Abdou Aziz Kébé évoque la relation exceptionnelle entre les deux pays doit survivre aux tensions
Par Cheikh S. NDONG
L’islamologue sénégalais Abdou Aziz Kébé a appelé à relativiser les tensions survenues à la suite des incidents ayant émaillé la finale de la Coupe d’Afrique des nations (CAN) de football 2025 entre le Sénégal et le Maroc. Selon lui, ces tensions ne doivent pas remettre en cause la « relation exceptionnelle » entre les deux pays, qui est fondée sur des liens spirituels, culturels et diplomatiques.
« Les tensions nées des incidents qui ont émaillé la Coupe d’Afrique des nations (CAN 2025), quel que soit leur caractère spectaculaire et émotionnel, ne sauraient remettre en cause la relation exceptionnelle entre le Sénégal et le Maroc qui, de par ses fondements spirituels, culturels et anciens, est appelée à perdurer », a-t-il déclaré lors d’un entretien avec l’Agence de presse sénégalaise.
M. Kébé a cité la Grande mosquée de Dakar, inaugurée en 1964 en présence du roi Hassan II et du président sénégalais Léopold Sédar Senghor, comme un symbole fort de la relation exceptionnelle liant les deux pays.
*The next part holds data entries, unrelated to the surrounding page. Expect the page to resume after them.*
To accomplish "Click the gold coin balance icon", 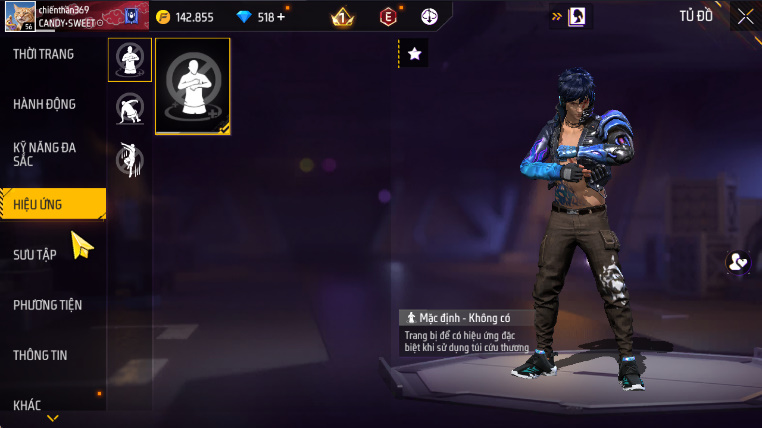I will 163,17.
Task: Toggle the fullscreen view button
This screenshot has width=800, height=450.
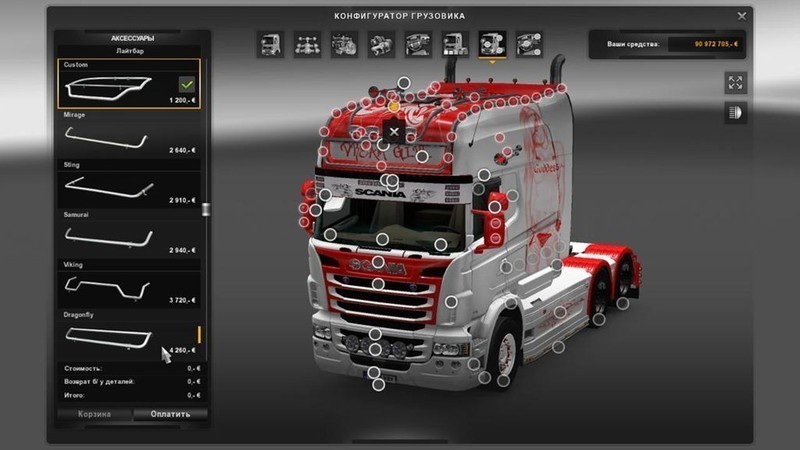Action: [x=736, y=83]
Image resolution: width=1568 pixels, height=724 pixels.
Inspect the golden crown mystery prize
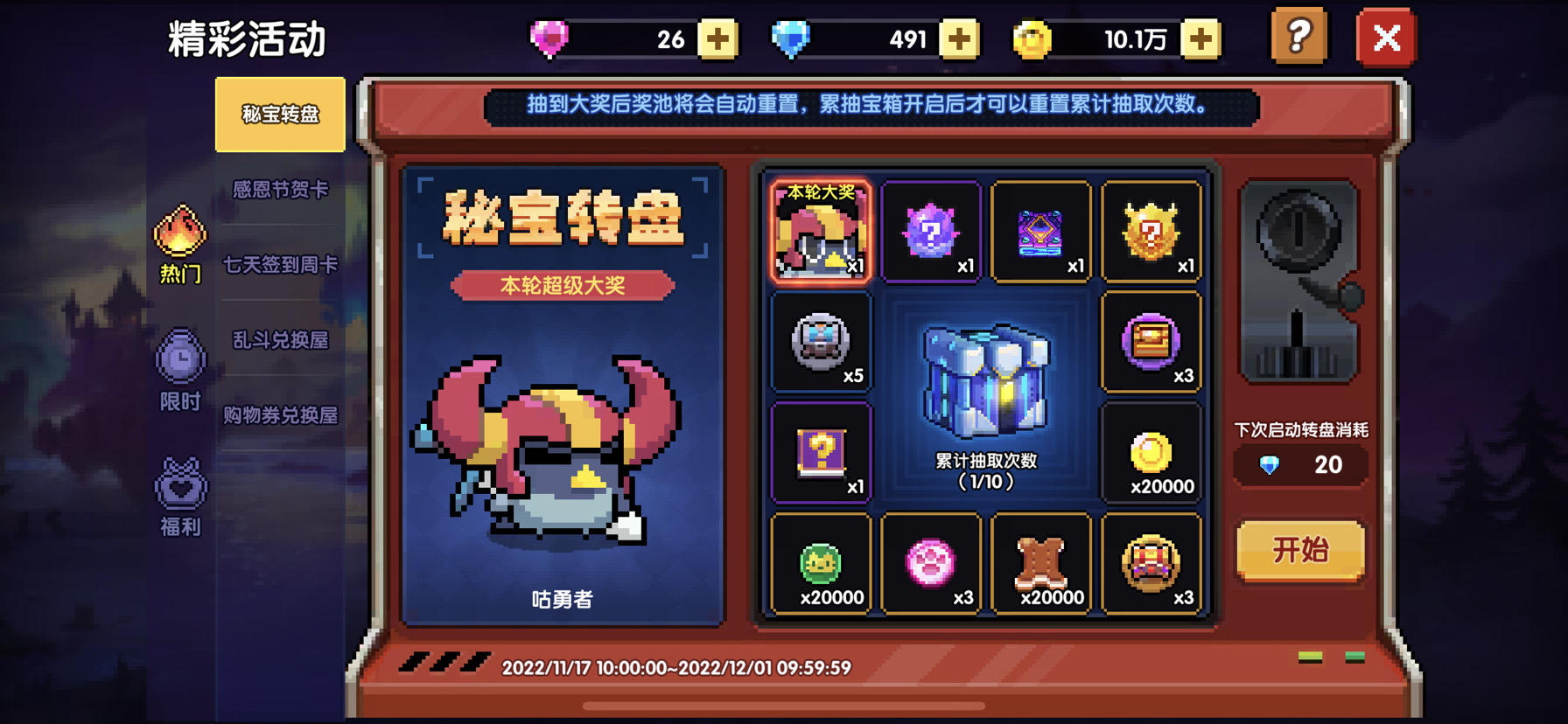(x=1152, y=231)
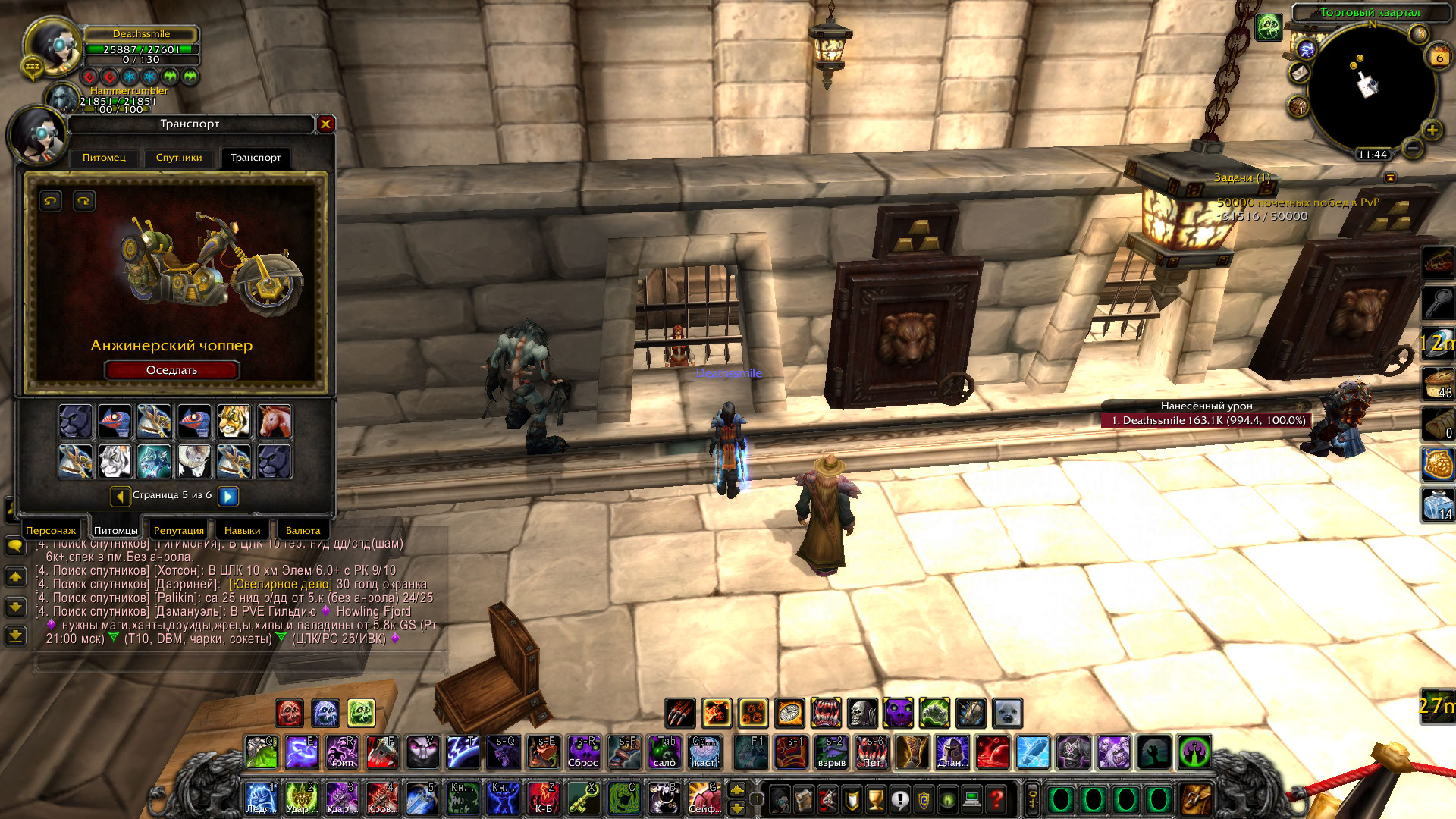Viewport: 1456px width, 819px height.
Task: Switch to the Питомец tab
Action: (x=104, y=158)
Il a également souligné le rôle pionnier de la confrérie tijaniyya dans le rapprochement entre les deux peuples, bien avant l’avènement des États modernes et des indépendances africaines.
L’islamologue a également rappelé les gestes historiques de respect mutuel entre les deux pays, tels que la mise en berne des drapeaux marocains suite au rappel à Dieu de Serigne Abdou Aziz Sy Dabakh en 1997, et la visite officielle du roi Mohammed VI au Sénégal en 2015.
Selon M. Kébé, la relation entre le Sénégal et le Maroc est fondée sur une coopération institutionnelle concrète et durable, notamment dans les domaines de l’éducation, de la sécurité et de l’économie. Il a appelé à préserver cette relation, qui constitue un modèle de coopération intra-africaine, fondée sur l’histoire, la culture et les intérêts stratégiques partagés.
« Tout cela transcende largement les 120 minutes d’un match de football », a-t-il conclu, estimant que les tensions liées à la CAN 2025 sont « passagères ». « Dakar et Rabat ont toujours su dépasser les émotions du moment, pour préserver l’essentiel : une fraternité consacrée par l’histoire, sanctifiée par la prière et consolidée par des décennies de respect mutuel ».